# BMW dealership response to survey!



## Kryptonite1234 (Apr 6, 2009)

cwinter said:


> Out of curiosity, are you a service adviser?


No sir.

I work in warranty/booking.


----------



## cwinter (Feb 3, 2009)

Kryptonite1234 said:


> No sir.
> 
> I work in warranty/booking.


Alright, otherwise I may have PMed ya for some tips. I have yet to take my car to a BMW dealer for service but want to just be a nice friendly customer that walks out happy every time, but that seems to be near to impossible from some of the posts here. Of course, as with everything, complainers have more of an interest to post than people being happy. Attitude is everything though and I am looking at it positively, instead of assuming the SA is evil, a liar, and money hungry.


----------



## MrBones (Oct 26, 2007)

I think this whole survey nonsense just gives BMW a black eye. You pay for a luxury car, and deserve to be treated well by the dealership. If the service was problematic, you should be able to honestly reflect that, and they should attempt to rectify matters. Is there any other business that depends on well-heeled consumers to buy their expensive product, and when things go wrong can treat their customers like crap and still stay in business? I don't get it. Most high-end consumers are treated well.


----------



## ///M Rakete (Apr 1, 2002)

cwinter said:


> Alright, otherwise I may have PMed ya for some tips. I have yet to take my car to a BMW dealer for service but want to just be a nice friendly customer that walks out happy every time, but that seems to be near to impossible from some of the posts here. Of course, as with everything, complainers have more of an interest to post than people being happy. Attitude is everything though and I am looking at it positively, instead of assuming the SA is evil, a liar, and money hungry.


Just for clarity I love my SA, my CA, and the dealership in general. They always do right by me. However I will never send in a survey with anything other than a 5. Why? Because it is the point of contact (SA/CA) who takes the rap and not the tech or the back office.

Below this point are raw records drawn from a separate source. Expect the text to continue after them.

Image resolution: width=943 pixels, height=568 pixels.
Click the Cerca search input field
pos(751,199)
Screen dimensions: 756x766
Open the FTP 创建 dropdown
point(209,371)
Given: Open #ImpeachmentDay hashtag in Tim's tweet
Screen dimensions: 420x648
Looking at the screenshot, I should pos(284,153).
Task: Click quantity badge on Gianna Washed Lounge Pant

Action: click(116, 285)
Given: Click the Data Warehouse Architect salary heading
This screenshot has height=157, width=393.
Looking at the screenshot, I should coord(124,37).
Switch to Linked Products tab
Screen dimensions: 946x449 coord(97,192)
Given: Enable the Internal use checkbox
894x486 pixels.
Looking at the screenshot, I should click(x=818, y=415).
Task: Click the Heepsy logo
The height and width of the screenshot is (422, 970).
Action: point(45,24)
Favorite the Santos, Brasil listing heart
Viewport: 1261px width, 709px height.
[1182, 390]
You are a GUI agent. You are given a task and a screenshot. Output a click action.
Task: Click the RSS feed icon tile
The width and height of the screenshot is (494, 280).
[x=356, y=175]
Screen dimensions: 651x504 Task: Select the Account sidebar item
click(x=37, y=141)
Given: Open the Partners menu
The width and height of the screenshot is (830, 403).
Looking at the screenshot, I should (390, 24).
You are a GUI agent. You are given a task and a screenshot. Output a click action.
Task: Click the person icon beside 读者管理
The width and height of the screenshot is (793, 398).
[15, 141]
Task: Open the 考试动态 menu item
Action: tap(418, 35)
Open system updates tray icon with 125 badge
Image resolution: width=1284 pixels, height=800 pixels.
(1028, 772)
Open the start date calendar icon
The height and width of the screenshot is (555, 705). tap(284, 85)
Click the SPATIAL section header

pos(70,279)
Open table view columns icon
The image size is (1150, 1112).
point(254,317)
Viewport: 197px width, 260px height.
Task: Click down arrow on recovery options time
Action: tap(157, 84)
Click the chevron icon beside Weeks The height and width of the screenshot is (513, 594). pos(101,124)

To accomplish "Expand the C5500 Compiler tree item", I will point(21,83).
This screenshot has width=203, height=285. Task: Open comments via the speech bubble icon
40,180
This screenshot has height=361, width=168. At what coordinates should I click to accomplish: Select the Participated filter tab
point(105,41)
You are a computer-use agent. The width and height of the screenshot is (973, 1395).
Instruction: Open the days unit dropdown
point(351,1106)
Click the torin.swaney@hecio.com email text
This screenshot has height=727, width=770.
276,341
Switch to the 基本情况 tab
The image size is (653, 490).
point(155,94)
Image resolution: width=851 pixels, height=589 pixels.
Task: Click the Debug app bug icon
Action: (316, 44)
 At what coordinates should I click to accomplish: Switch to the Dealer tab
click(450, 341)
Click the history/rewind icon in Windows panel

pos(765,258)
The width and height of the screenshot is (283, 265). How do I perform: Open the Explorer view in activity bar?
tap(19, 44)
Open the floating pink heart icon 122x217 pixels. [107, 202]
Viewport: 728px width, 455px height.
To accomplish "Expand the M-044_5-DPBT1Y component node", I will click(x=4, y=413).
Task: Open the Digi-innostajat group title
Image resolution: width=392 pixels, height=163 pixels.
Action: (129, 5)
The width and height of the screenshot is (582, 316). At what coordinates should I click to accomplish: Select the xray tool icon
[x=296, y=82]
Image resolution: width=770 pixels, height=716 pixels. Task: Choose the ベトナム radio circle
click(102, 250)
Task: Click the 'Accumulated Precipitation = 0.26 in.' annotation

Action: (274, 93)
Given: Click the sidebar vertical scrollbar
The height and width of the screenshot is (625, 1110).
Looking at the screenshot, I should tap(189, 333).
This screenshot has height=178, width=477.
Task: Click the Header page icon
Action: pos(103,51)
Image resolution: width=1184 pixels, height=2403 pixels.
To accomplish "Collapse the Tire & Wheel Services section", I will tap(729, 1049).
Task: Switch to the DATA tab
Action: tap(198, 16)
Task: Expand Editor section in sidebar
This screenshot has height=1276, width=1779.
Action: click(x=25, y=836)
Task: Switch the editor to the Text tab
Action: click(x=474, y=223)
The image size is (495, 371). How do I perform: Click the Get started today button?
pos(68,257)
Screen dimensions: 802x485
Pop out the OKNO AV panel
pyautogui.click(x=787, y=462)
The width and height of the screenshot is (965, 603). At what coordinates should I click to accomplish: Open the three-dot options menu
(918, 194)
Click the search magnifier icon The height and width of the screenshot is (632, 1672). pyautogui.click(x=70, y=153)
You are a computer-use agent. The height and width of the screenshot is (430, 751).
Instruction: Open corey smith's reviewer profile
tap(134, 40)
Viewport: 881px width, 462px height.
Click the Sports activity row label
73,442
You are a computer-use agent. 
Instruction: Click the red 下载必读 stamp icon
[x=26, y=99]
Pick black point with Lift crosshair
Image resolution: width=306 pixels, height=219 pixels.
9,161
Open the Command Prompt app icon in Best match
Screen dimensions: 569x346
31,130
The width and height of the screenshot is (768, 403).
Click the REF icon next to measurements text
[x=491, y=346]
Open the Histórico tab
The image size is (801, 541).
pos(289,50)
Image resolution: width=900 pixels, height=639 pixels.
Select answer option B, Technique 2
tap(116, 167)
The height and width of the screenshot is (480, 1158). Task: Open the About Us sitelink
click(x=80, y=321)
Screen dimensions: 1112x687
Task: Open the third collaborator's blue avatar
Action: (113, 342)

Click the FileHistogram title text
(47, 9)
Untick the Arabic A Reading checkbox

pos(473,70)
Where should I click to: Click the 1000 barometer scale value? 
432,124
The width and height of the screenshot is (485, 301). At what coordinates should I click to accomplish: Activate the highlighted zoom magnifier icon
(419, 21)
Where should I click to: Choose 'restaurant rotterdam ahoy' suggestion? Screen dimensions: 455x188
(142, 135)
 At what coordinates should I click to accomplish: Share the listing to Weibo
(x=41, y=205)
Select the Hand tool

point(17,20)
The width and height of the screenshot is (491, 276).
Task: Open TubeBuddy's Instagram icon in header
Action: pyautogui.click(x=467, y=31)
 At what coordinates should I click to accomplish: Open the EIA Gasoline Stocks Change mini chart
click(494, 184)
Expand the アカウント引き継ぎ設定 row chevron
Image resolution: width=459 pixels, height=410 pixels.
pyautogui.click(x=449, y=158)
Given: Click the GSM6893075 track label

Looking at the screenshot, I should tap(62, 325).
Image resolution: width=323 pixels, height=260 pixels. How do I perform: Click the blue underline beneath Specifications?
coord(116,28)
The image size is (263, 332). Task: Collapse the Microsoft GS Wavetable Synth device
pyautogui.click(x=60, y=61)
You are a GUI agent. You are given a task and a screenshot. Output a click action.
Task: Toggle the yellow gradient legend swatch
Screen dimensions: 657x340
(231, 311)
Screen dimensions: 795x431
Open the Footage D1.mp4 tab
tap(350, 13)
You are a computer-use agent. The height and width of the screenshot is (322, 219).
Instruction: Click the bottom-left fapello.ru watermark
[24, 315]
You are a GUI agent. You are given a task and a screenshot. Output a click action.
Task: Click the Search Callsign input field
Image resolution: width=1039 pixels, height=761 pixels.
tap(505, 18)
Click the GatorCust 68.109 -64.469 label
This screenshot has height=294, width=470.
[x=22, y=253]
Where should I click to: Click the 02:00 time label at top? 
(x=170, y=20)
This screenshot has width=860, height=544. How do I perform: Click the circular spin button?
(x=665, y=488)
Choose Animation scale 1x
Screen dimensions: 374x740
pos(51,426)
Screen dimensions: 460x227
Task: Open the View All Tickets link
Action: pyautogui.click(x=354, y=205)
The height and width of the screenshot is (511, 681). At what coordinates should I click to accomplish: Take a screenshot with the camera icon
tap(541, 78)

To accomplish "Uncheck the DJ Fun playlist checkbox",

I'm glad to hear that one poster's dealer has an enlightened view of survey and the results. That doesn't seem to be a widely shared perspective.


----------



## 1SCK530 (Apr 29, 2009)

Why do we still talk about this and complain like your the first person to be lied to by a Car salesman? You dont leave a dealership with out any promises written and signed. There are only a few stand up places to buy a car and thats probably less than a dozen nation wide. Would they let you take the car with just your word that you will send a payment each month? So why take a promise without it being in writting.


----------



## BMWDetroit (Jul 15, 2009)

MrBones said:


> I think this whole survey nonsense just gives BMW a black eye. You pay for a luxury car, and deserve to be treated well by the dealership. If the service was problematic, you should be able to honestly reflect that, and they should attempt to rectify matters. Is there any other business that depends on well-heeled consumers to buy their expensive product, and when things go wrong can treat their customers like crap and still stay in business? I don't get it. Most high-end consumers are treated well.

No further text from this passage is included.